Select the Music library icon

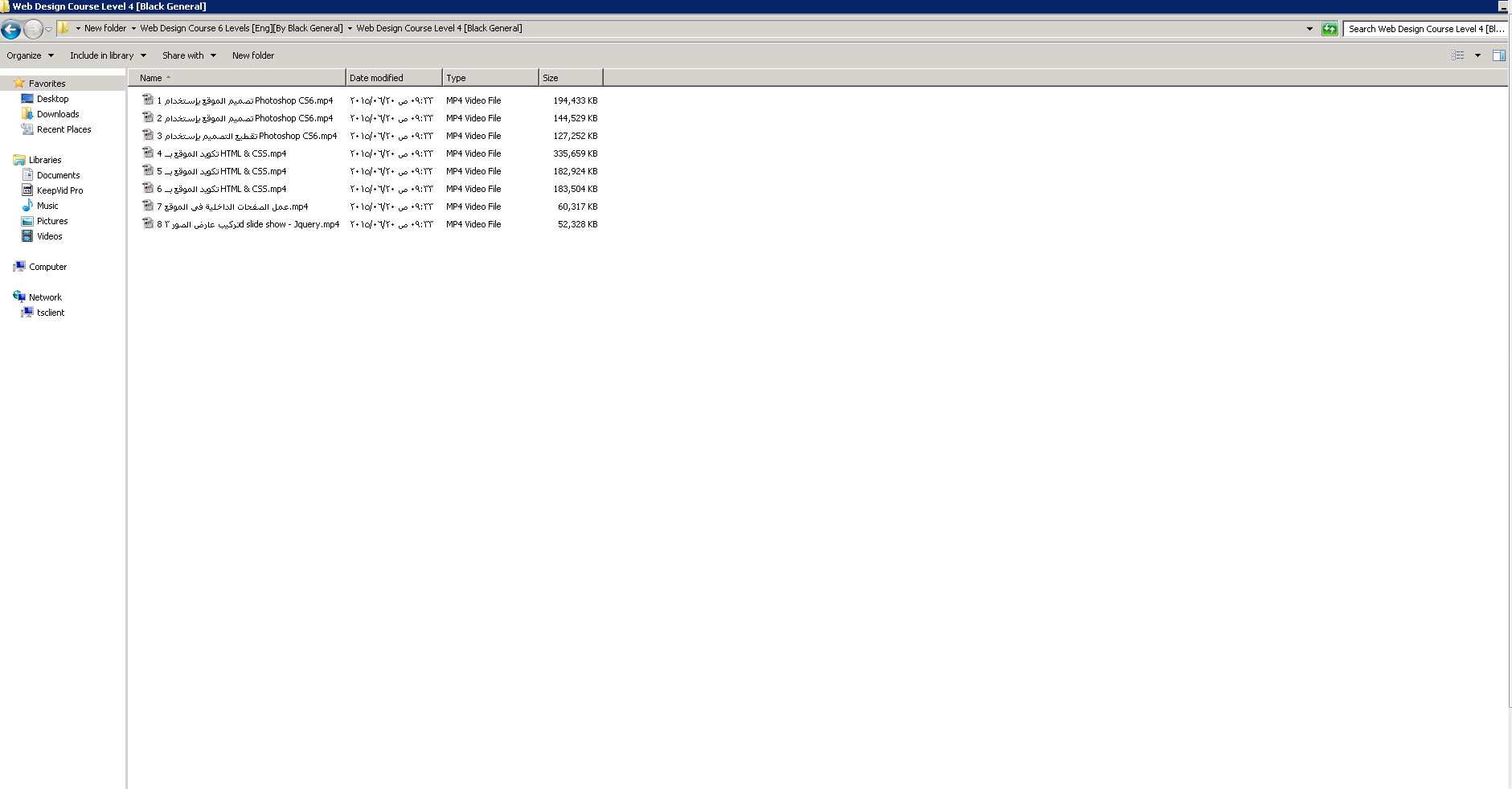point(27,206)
========================
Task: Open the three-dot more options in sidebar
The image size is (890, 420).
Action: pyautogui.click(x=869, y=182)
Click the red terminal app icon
========================
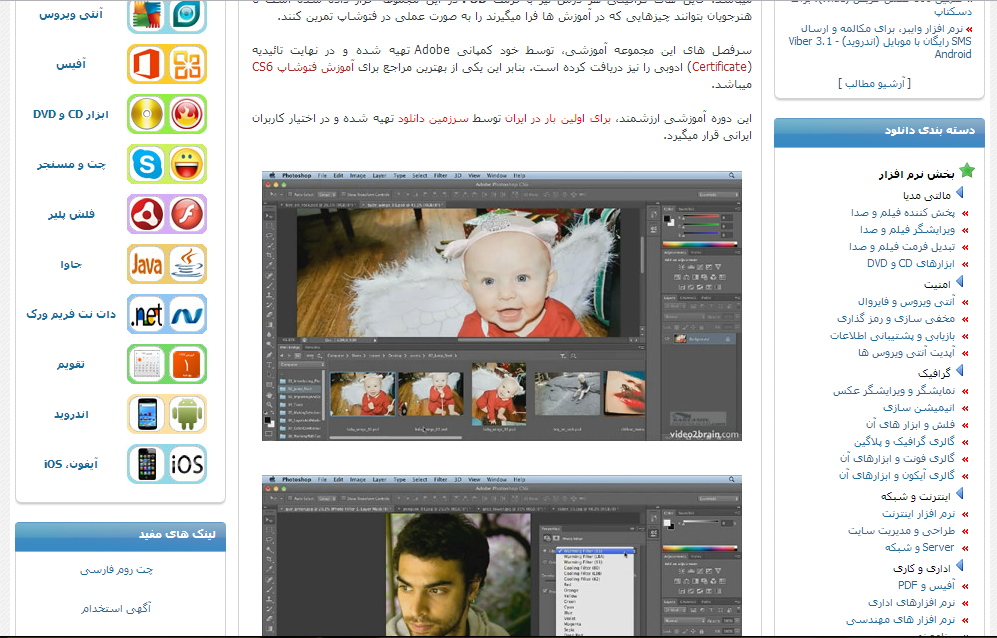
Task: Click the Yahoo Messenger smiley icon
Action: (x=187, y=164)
========================
# Work request
Retype exactly the lines above, from the one with "Task: Open the" through the one with "Click the red terminal app icon", inclusive.

# Answer section
Task: Open the three-dot more options in sidebar
The image size is (890, 420).
Action: pyautogui.click(x=869, y=182)
Click the red terminal app icon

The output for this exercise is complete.